Fair Play: Lessons from Gilas, disgruntled Azkals can learn

(Sun.Star Cebu's Aug. 14 edition, this is my Fair Play column for)
WHEN Gilas Pilipinas was first formed, I thought, this over-paid bunch doesn't need a new patron, but to rediscover the honor of playing for the flag.

Let them look at the football team, I'd tell colleagues over beer—no allowance, no fancy uniforms, no recognition, and heck, there weren't even overseas stints, and they play like wearing the country's colors is the highlight of their careers.

That was in 2009, a year before the Azkals phenomenon hit fever pitch in Hanoi 2010.



Now, four years later, with some of the football team members bickering about playing time, honesty and miscommunication, the best example of “national team-first” I can cite is that of Gilas Pilipinas, especially Beau Belga.

That bulky forward who seemed too slow, too fat and too short to even make the national team pool got a silver medal in the 2013 Fiba Asia, even if he didn't make the final cut. He still contributed on his own, even if he wasn't part of the final lineup and the team manager decided to repay his contributions with a silver medal.

Then there was Asi Taulava, long removed from national team considerations because of the emergence of new faces, who showed up in the first Gilas practice a couple of months ago just to give the undermanned team more bodies to bang up against in scrimmages.

In scrimmages.

You hear that and you hear stories of some Azkals griping about playing time or not starting or not even making the list and you wonder has the previous four years gone to their heads?

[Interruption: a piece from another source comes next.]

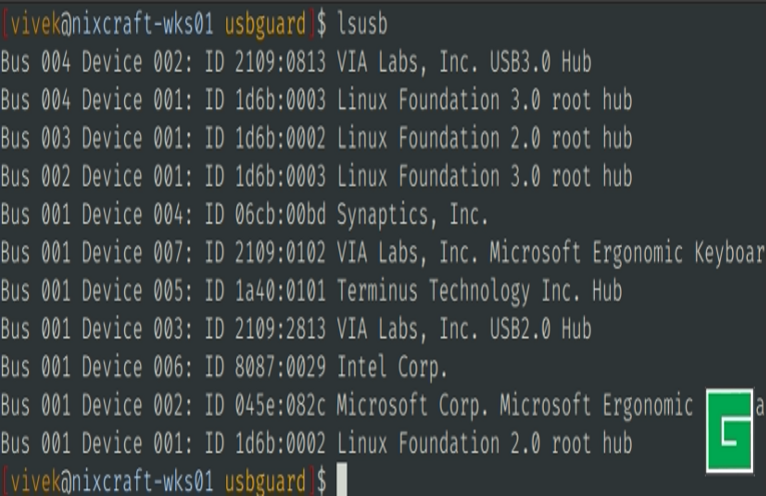766x496 pixels.
Task: Click the terminal cursor block at the bottom prompt
Action: click(x=342, y=481)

The players are very lucky, all the criticisms have been mild. The team, too, is lucky as there has been no fallout. But I know, there are those in the local football community who are turned off by these drama.

Stop whining. Play for the flag. Be thankful the country picked you, because if we want to be brutally honest about all of this—these guys won't see a minute of senior international football if the Philippines didn't come calling.

And if you've forgotten what's it like--or what it used to be like before the hype, before Vietnam 2010--check out Gilas Pilipinas in the Fiba World Cup.

I think it's but fitting that for this Suzuki Cup 2014, when the Philippines is the No. 1 team in the region, it's Vietnam that's once again that will be hosting.

A little throwback—to borrow the social media savvy—to a time when it was all about the name in the front of the shirt.